== PAGE EXCERPT
What has been said covers bills of exception 1, 2, and 3.
Bills No. 4 and 5 were taken to the admission, over defendant's objection, of certain testimony given by the witnesses Franus Daighe and P.L. Lacy. These witnesses were asked if they had ever, prior to the date of the offense charged in the information, gotten any home-brew from defendant. The objection was made that the testimony sought did not refer to the particular offense charged and was an attempt by the state to prove another and different one from that charged.
It appears that the defendant kept a cold drink stand, and in connection therewith, he provided his customers with beer of the home-brew make at the price of 15 or 20 cents per bottle. He had been engaged in selling home-brew covering a period, according to some witnesses, of six months, and, according to others, a year, prior to this prosecution.
The two witnesses whose testimony was objected to both purchased beer from defendant on more than one occasion.
The court in its per curiam states it did not consider any testimony of the two witnesses in regard to the sale, or any other offense that the defendant might have committed at that time.
All the court considered was evidence as showing possession on or about June 1st, which was relevant to the question on the date mentioned in the bill. *Page 944
The ruling was proper. The defendant was charged with possessing beer for beverage purposes for sale, and any evidence going to show prior possession of beer for sale for beverage purposes was admissible to show motive and intent.
====
== INFORMATION PROVIDED
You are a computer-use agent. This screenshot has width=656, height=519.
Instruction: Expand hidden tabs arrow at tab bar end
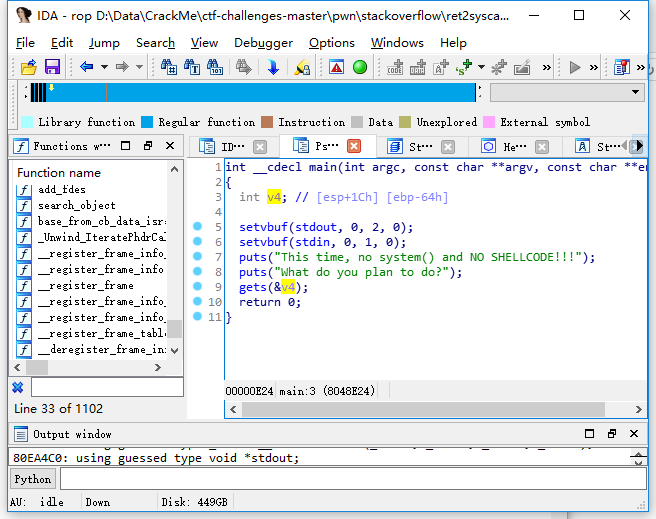tap(638, 146)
====
DO THIS: Reproduce the court opinion from "The two witnesses whose" to "motive and intent.". Rely on the court opinion alone.

TASK RESPONSE:
The two witnesses whose testimony was objected to both purchased beer from defendant on more than one occasion.
The court in its per curiam states it did not consider any testimony of the two witnesses in regard to the sale, or any other offense that the defendant might have committed at that time.
All the court considered was evidence as showing possession on or about June 1st, which was relevant to the question on the date mentioned in the bill. *Page 944
The ruling was proper. The defendant was charged with possessing beer for beverage purposes for sale, and any evidence going to show prior possession of beer for sale for beverage purposes was admissible to show motive and intent.